Superintendent Michelle Rhee’s fight against the Washington, D.C. teacher unions

I’ve always believed that the best way to learn about a topic is by understanding the topic as a fight between two opposing teams. And that’s how we’re going to learn about the Washington D.C. school system in this balanced post at the libertarian magazine Reason.(Not the usual conservative stuff I post 100% of the time)

Here’s the situation:

D.C. is a divided town. In the heart of the capital, the federal government hums along, churning out paperwork and disillusioned interns at a steady clip. But the rest of the city is in pretty miserable shape. The District of Columbia Public Schools rank below all 50 states in national math and reading tests, squatting at the bottom of the list for years at a time. More than 40 percent of D.C. students drop out altogether. Only 9 percent of the District’s high schoolers will finish college within five years of graduation. And all this failure doesn’t come cheap: The city spends $14,699 per pupil, more than all but two states and about $5,000 more than the national average. Yet as unlikely as it seems, D.C. may prove to be the last best hope for school reform in the United States.

But then, a reform-minded superintendent named Michelle Rhee appeared:

In July 2008, Rhee revealed her opening gambit with the teachers union: She offered the teachers a whole lot of money. Under her proposal, educators would have two choices. With the first option, teachers would get a $10,000 bonus—a bribe, really—and a 20 percent raise. Nothing else would change. Benefits, rights, and privileges would remain as they were. Under the second option, teachers would receive a $10,000 bonus, a 45 percent increase in base salary, and the possibility of total earnings up to $131,000 a year through bonuses tied to student performance. In exchange, they would have to forfeit their tenure protections.

But the teachers said no to her offer:

Teachers simply don’t believe that it should be possible for them to be fired—not by a principal, not by a superintendent, not by anyone. Unions and other opponents of the reformers prefer to stick with warmed-over solutions that have been failing for decades: smaller class sizes, more teacher pay, and more job security.

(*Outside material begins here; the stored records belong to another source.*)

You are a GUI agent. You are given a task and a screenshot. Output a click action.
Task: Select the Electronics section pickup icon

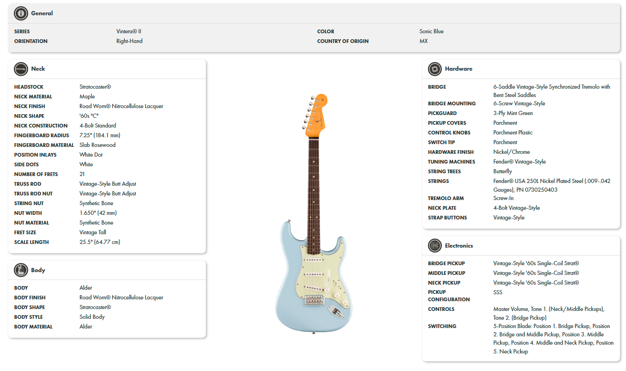coord(434,245)
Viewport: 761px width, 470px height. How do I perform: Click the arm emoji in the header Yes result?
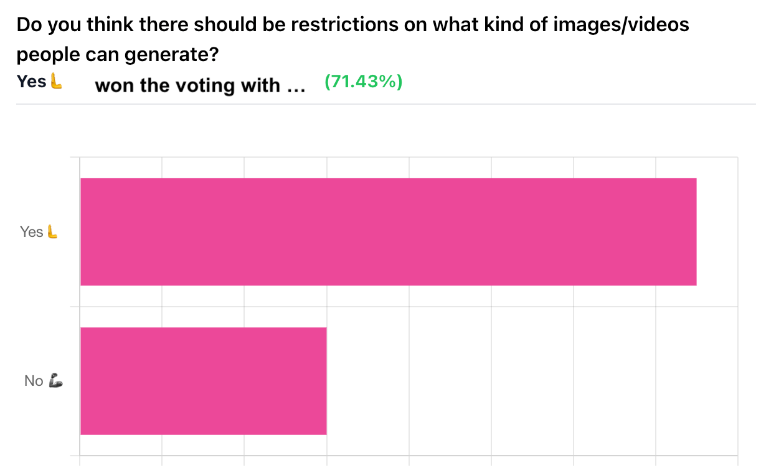(56, 82)

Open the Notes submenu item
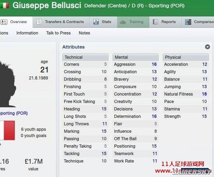tap(84, 33)
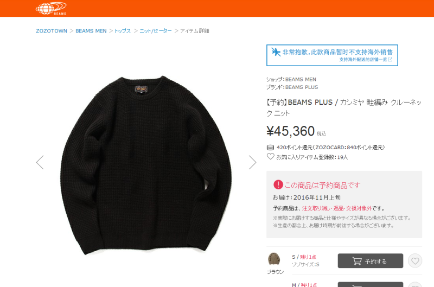Show the next product image arrow
The height and width of the screenshot is (287, 434).
click(x=252, y=162)
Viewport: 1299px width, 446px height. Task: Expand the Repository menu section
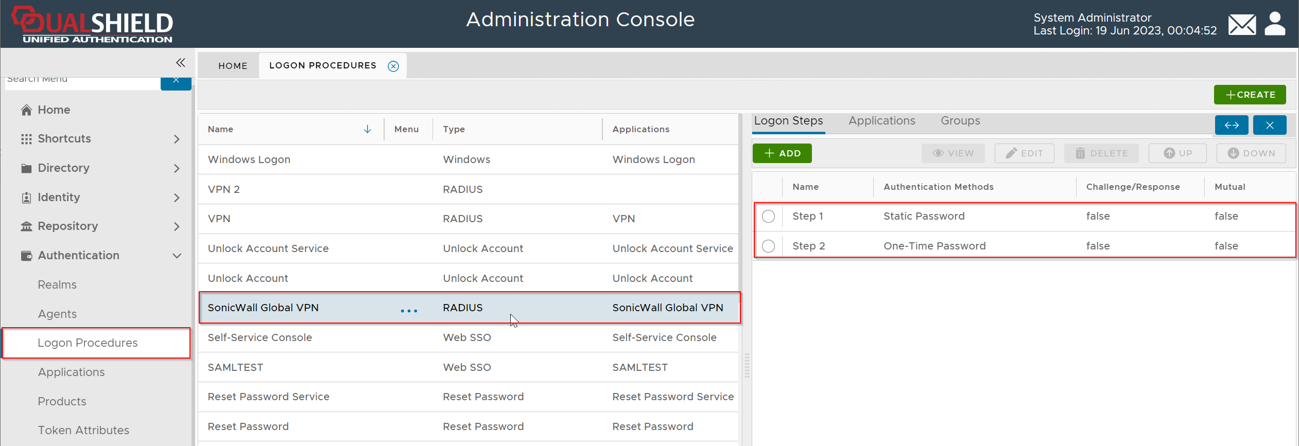pyautogui.click(x=177, y=226)
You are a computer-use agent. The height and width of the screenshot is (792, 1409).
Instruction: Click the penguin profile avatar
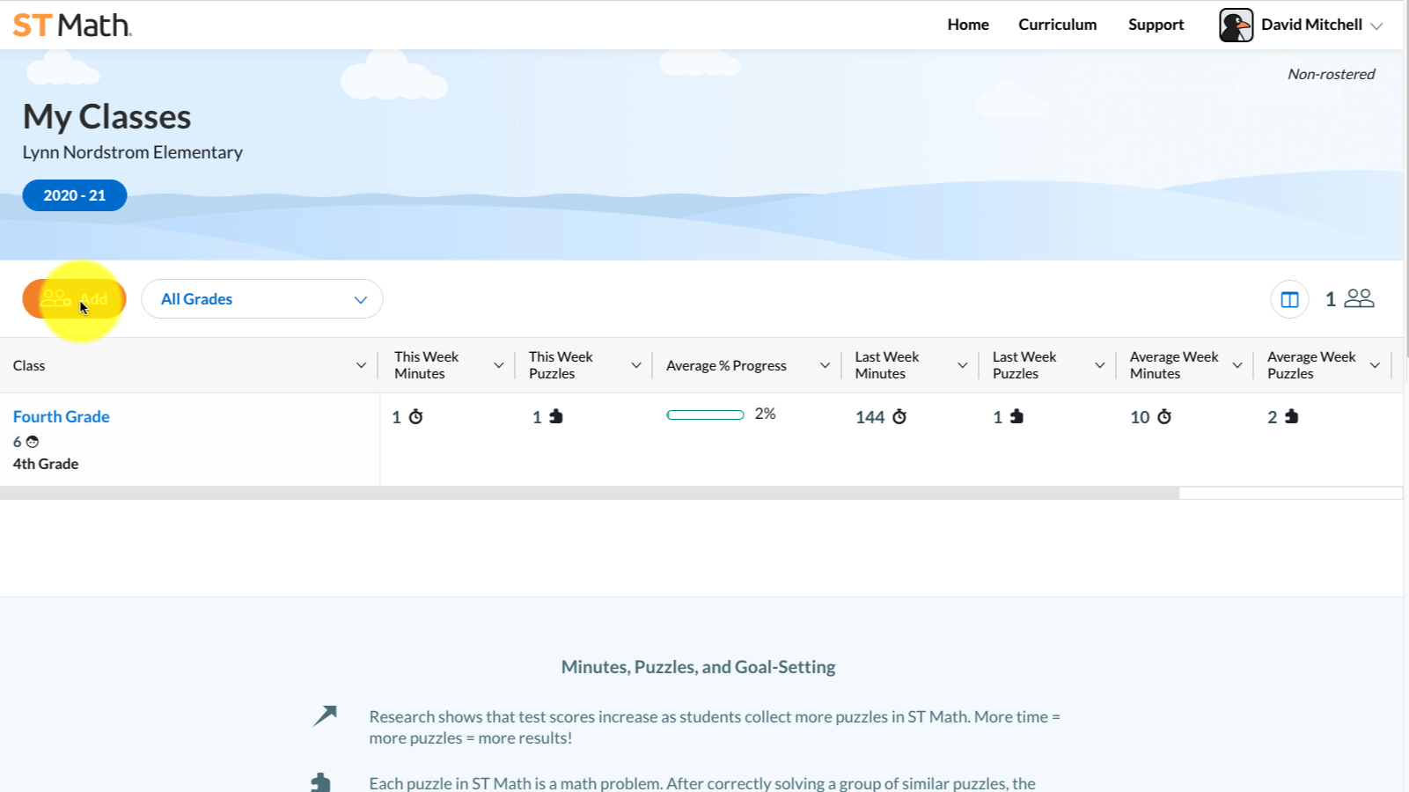coord(1236,25)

Then Rhee tried to tie teacher license renewals to performance, but the unions said no:

In 2008, after Rhee’s office released a statement about tying teacher licensing to student outcomes, the Washington Teachers Union (the dominant local union) sent an email message to its members stating, “This proposed regulation would not benefit DCPS teachers, as a teacher’s true effectiveness should not be linked to a teacher’s right to renew his or her license.” The message went on to explain that it was “dangerous and discriminatory” to “require a candidate to demonstrate effectiveness to continue teaching in a District of Columbia Public School.”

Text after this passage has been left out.